TEXT SEGMENT below:

1 Peter 3:7 Peter Charges Husbands to Honor their Wives Having just charged wives to be submissive to their husbands (1 Peter 3:1-6), it is important for Peter to explain the reciprocating role of husbands to submissive wives. The husband is to honor their wives as weaker vessels (1 Peter 3:7). In other words, when the wives humble themselves, the husbands are to exalt them.
1 Peter 3:7 Likewise, ye husbands, dwell with them according to knowledge, giving honour unto the wife, as unto the weaker vessel, and as being heirs together of the grace of life; that your prayers be not hindered.
1 Peter 3:7 “Likewise, ye husbands” Comments - Since God expects women to fulfill their roles of godly submission, the husband, in like manner, is now required to respond by honoring the wife. Her submissive role will invoke divine responsibility for the husband.
1 Peter 3:7 “giving honour unto the wife, as unto the weaker vessel” Comments - Today, in underdeveloped countries, as in the New Testament times, women and children suffer tremendous abuse. Even today in developed countries, there is still much wife abuse. This occurs because the man is physically stronger than women and children. He thus uses this advantage to dominate over others.
How much more appropriate is Peter, being married, unlike Jesus and Paul, to mention the aspect of the wife. Women, in general, are not able to endure hardness and resist temptations like a strong man of God. Many Ministers have learned this about their wives, though they are to love them still.
1 Peter 3:7 “and as being heirs together of the grace of life” Comments - Peter’s statement in 1 Peter 3:7, “and as being heirs together of the grace of life” implies that a husband and wife will partake of the same eternal rewards in Heaven.

End of TEXT SEGMENT.

#### WORK TASK 1:
In the commentary on 1 Peter 3:7, what reason is given for the wife abuse that still occurs today? Answer in one to three sentences.
#### WORK TASK 2:
Decide whether each statement below agrees with the commentary on 1 Peter 3:7, answering yes or no and quoting the words of the commentary that settle it.
(a) Peter was married, unlike Jesus and Paul.
(b) Wife abuse no longer occurs in developed countries.
(c) The phrase "heirs together of the grace of life" implies that husband and wife will share the same eternal rewards in Heaven.
#### WORK TASK 3:
Carry on the commentary on 1 Peter 3:7 from its final sentence.

PROVIDED MATERIAL below:

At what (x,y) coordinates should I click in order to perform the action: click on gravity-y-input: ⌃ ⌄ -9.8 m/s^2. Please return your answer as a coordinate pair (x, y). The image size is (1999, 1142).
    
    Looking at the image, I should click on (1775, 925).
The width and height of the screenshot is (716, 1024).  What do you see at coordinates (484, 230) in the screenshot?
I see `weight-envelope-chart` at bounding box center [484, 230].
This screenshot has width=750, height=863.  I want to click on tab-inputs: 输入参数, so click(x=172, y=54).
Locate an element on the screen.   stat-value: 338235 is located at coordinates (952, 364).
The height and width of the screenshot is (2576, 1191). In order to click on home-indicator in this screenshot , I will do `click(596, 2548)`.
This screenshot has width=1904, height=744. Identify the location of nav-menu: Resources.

End of PROVIDED MATERIAL.

#### TASK RESPONSE 1:
The commentary attributes wife abuse to the man being physically stronger than women and children. It says he uses this advantage to dominate over others.

#### TASK RESPONSE 2:
(a) Yes: "How much more appropriate is Peter, being married, unlike Jesus and Paul, to mention the aspect of the wife."
(b) No: "Even today in developed countries, there is still much wife abuse."
(c) Yes: "implies that a husband and wife will partake of the same eternal rewards in Heaven."

#### TASK RESPONSE 3:
1 Peter 3:7 Comments - Husbands have the tendency to not show their wives gratitude or respect and even to despise their “weaker” state by considering them difficult and foolish during times of disagreements. When there is a disagreement, men tend to walk away from the situation and leave the wife to herself. But how wonderful when we, as men, learn to drop our feelings, go quietly to the wife without trying to figure out her side of the misunderstanding, take her by the hand and simply prayer together, asking God for wisdom. Why ignore such a wonderful opportunity for pray in this time of need? I have learned that it really works and the Lord gives His wisdom generously and quickly (James 1:5). How easily is the situation diffused. But the husband has to learn to crucify his feelings, take a leading role, and pray with his wife during these times when emotions are tense, instead of “looking down on her” (note the comment of “weaker vessel” in this verse) as immature or foolish. This is one cause of hindered prayers, when we ignore prayer and sulk in our emotions.
Submission to Authority within Society - With this mindset of being chosen servants of a holy God to bring the Gentiles into a saving knowledge of God’s plan of redemption we will understand why we must submit ourselves to those in authority over us in the fear of God (1 Peter 2:13 to 1 Peter 3:12). It is important to note that Peter points out in particular the submissive roles of slaves and women in society, roles that are often abused by those in authority in these pagan societies.
Outline Here is a proposed outline:
1. Believers Submit to Government 1 Peter 2:13-17
Obedience to Christ Jesus (Illustration of Sermon): Perseverance - The Believer’s Response is to Decide to Walk in Love and Submission with His Fellow Man in Light of This Blessed Hope Once we have been enlightened to our blessed hope of the Heavenly Father (1 Peter 1:3-12), and exhorted to choose to sanctify ourselves by growing in maturity through the power of the indwelling Holy Spirit (1 Peter 1:13 to 1 Peter 2:10), Peter illustrates what a lifestyle of sanctification looks like as we obey to Jesus Christ with good works by submitting to authority and enduring persecution for righteousness sake (1 Peter 2:11 to 1 Peter 4:11).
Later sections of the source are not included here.